Going further than the data quality ecosystem, data observability is becoming a crucial component of data landscapes that accelerates data issues resolution, facilitates communication and collaboration between data practitioners, reinforces data stacks, and increases organizations’ competitiveness.
Over the last decades, we have seen companies switching from strategies relying on data to data becoming the core strategy. Companies that were “data-driven” now aim to evolve into data companies, where data is seen as an asset that can directly generate revenue. To achieve this, these organizations must undergo several transformations and strengthen their data operations to scale the value generated by data. Increasingly, data observability plays a key role.
Scaling data teams
To support the scaling of data operations, organizations are building up data teams where specialized roles have emerged.
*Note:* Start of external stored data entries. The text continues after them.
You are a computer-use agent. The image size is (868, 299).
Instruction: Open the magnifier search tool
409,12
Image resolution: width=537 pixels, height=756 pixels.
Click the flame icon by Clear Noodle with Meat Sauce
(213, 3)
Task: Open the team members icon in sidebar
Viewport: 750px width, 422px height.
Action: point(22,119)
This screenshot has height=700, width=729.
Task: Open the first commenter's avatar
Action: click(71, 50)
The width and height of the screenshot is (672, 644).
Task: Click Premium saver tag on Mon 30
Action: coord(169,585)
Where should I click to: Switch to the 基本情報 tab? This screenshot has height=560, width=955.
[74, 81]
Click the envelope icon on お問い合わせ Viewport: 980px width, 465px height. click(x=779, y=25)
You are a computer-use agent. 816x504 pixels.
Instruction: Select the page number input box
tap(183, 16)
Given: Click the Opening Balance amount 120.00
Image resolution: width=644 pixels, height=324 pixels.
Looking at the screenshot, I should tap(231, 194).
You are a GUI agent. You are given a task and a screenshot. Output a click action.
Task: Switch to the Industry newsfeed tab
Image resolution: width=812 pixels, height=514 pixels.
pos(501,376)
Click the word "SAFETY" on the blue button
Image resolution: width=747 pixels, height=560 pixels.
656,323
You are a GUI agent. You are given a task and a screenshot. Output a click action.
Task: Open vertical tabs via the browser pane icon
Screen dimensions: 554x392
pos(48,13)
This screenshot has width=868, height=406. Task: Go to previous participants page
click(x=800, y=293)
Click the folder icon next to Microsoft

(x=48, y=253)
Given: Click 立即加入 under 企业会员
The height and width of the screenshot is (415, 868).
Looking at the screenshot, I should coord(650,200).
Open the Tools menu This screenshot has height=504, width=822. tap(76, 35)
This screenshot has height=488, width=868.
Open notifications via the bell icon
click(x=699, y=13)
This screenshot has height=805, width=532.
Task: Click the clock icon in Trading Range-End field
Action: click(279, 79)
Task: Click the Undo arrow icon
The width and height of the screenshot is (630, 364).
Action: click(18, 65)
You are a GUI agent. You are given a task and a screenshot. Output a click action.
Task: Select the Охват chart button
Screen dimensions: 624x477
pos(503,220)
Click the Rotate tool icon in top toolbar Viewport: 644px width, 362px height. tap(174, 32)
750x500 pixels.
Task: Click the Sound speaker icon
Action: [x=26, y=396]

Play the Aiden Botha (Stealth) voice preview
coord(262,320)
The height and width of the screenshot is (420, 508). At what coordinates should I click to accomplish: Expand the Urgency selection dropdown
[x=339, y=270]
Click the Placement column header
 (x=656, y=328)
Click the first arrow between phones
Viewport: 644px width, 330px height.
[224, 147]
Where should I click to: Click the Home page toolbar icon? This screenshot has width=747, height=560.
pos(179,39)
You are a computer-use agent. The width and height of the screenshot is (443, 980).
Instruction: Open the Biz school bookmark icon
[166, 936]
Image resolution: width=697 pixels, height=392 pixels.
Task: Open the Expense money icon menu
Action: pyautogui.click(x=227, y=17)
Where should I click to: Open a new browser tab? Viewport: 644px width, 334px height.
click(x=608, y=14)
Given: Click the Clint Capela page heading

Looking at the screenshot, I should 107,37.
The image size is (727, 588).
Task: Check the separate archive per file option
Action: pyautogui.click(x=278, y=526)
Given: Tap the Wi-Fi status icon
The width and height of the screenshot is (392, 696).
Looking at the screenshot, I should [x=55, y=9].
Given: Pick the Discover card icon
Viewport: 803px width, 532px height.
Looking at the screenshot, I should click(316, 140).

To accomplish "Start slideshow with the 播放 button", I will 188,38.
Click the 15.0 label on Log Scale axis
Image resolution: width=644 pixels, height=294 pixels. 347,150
This transformation is comparable to how IT teams evolved in the 50s when companies created dedicated positions to maximize value creation from computing. Hence, we now find similar segmentations in modern data teams. Data engineers focus on identifying, extracting, and transforming data. Scientists design and maintain data models that provide business recommendations. Analysts build reports to generate insights and visibility for business stakeholders, etc.
Consequently, roles such as data engineer are one or several steps away from direct communication with final users and lose the connection with their requirements. At the same time, data scientists and analysts are distant from the data sources and lose sight of some technical aspects of collecting and transforming data. Over time, while projects pile up and team sizes grow, silos start to appear, which causes less end-to-end visibility for the different stakeholders, spreads the knowledge, and scatters responsibility.
The increasing number of data issues
Scaling the value generation from data also increased the number of data issues these teams have to deal with for varying reasons. For instance, human errors, which can lead to deleting columns that make data incomplete, now have a much more significant impact, and their propagation is harder to control. Also, regulatory changes (e.g., biometry information can’t anymore be recorded at the CRM level) may require modifications in how data is collected and processed, which becomes an important source of unanticipated problems.
In other cases, a specific business case (e.g., redefinition of the customer categories) might require changing the configuration of the data. While this change might seem irrelevant initially, its impact on other reports and models that rely on the same data source will be more significant in a growing environment.
The combination of siloed data teams and a rising number of data issues has catastrophic consequences for organizations. While team members struggle and waste their time to understand where the problems are coming from, who is responsible for them, and how they fix them, the business stakeholders make wrong decisions, the consumer experience is impacted, and the organization loses revenue.
The downfalls of data quality solutions
However, from decades of using data quality solutions, it is known that they are providing a partial solution to this challenge. Data quality solutions are designed for scanning data at scheduled intervals and indicating if it meets users’ requirements at some stages of the data value chain, but they do not provide the contextual insights needed to understand where the data issues come from and how the data team could handle them in a timely manner. So whenever a problem is detected, data teams are left to find when, where, and how the issue happened, representing days of work finding the root cause and troubleshooting the problem.
In the long term, frustration arises within data teams, and their productivity decreases. At the same time, business stakeholders, impacted by the long time required to resolve data issues, lose trust in the data’s reliability, and the ROI of data quality solutions sunk, given the number of resources needed to set it up and maintain them.
3 ways data observability solves data issues
Data observability provides data teams with insights into where the issues are coming from and who is responsible for them. Data observability has three main characteristics.
- Real-time data analyses, so there is no lag between monitoring and usage. Data teams can identify issues as they are happening, reducing the time to detect and avoiding data users facing them before the producers even know they exist.
- Contextual information about data issues (e.g., application, owner) to accelerate resolution time.
- Continuous data validation as data observability is part of the development lifecycle until production. This aspect perceptibly improves the trustworthiness of the applications and prevents data incidents, decreasing the total cost of ownership.
In addition to facilitating data issues management across the data landscape, data observability also improves communication within data teams. It provides information that simplifies exchanges between data producers and users who can clearly understand where the data is coming from and its usage down the data value chain. It also facilitates the definition of SLAs at a granular level, breaking silos and reinforcing a culture of accountability where roles and responsibilities are clearly defined.
Automatically updates data catalog
In parallel, data observability has the ability to provide insights that complement data catalog capabilities. Especially in complex data environments, the adoption and maintenance of the data catalog are one of the main challenges for the data management department and CDOs. The information automatically collected in a Data Observability platform is continuously synchronized with the data catalog, lowering its maintenance costs and improving its accuracy, so users are ensured their decisions are made upon reliable data.
In today’s data management landscape, data observability is critical for companies setting data at the core of their strategy. Going further than the data quality ecosystem, it is becoming a crucial component of data landscapes that accelerates data issues resolution, facilitates communication and collaboration between data practitioners, reinforces data stacks, and increases organizations’ competitiveness.